— Given request —
Copy everything in the "Thunderclouds" text from "Music video" down to "and Jr Blender.", putting "first studio album" in place of "debut studio album".

— Page text —
*-*-*
Single by LSD

from the album LSD
- Released: August 9, 2018
- Recorded: 2018
- Studio: Beachwood Park (Los Angeles); Lazer Sound (Beachwood Canyon); Conway (Los Angeles); Blender's Ends (Hamburg);
- Genre: Dance-pop
- Length: 3:07
- Label: Columbia
- Songwriter(s): Timothy McKenzie; Sia Furler; Thomas Wesley Pentz; Henry Agincourt Allen; Philip Meckseper;
- Producer(s): Labrinth; Diplo; Jr Blender; King Henry;

LSD singles chronology
| "Audio" (2018) | "Thunderclouds" (2018) | "Mountains" (2018) |

Music video
- "Thunderclouds" on YouTube

= Thunderclouds (song) =

"Thunderclouds" is a song by pop music supergroup LSD. It was released on August 9, 2018, by Columbia Records as the third single from LSD's eponymously named debut studio album, following "Genius" and "Audio". The song was written by Labrinth, Sia, Diplo, King Henry and Jr Blender, and produced by Labrinth, Diplo, and Jr Blender.

"Thunderclouds" was used as the main theme song for the Samsung Galaxy Note 9 phablet promotional campaign, being featured extensively in parts in the company's ads, as well as at the reveal event in New York on August 9, 2018.
*-*-*
— Data extract —
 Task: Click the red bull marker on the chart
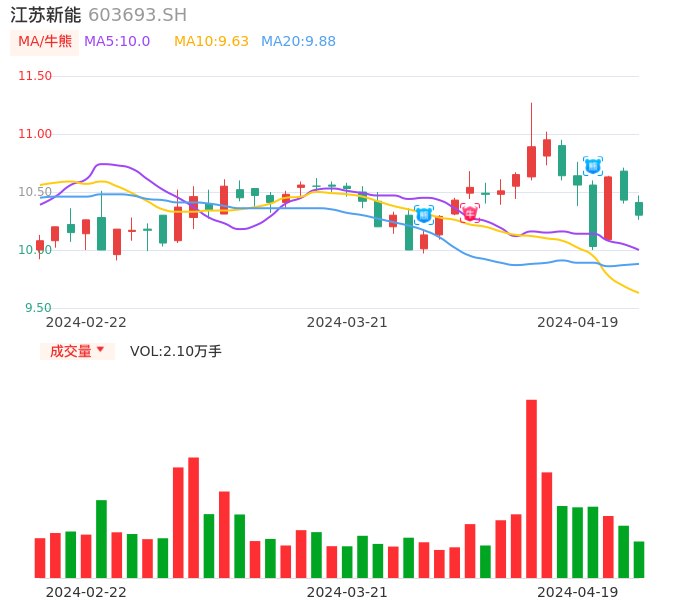(x=470, y=213)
*-*-*
— Task solution —
Music video
- "Thunderclouds" on YouTube

= Thunderclouds (song) =

"Thunderclouds" is a song by pop music supergroup LSD. It was released on August 9, 2018, by Columbia Records as the third single from LSD's eponymously named first studio album, following "Genius" and "Audio". The song was written by Labrinth, Sia, Diplo, King Henry and Jr Blender, and produced by Labrinth, Diplo, and Jr Blender.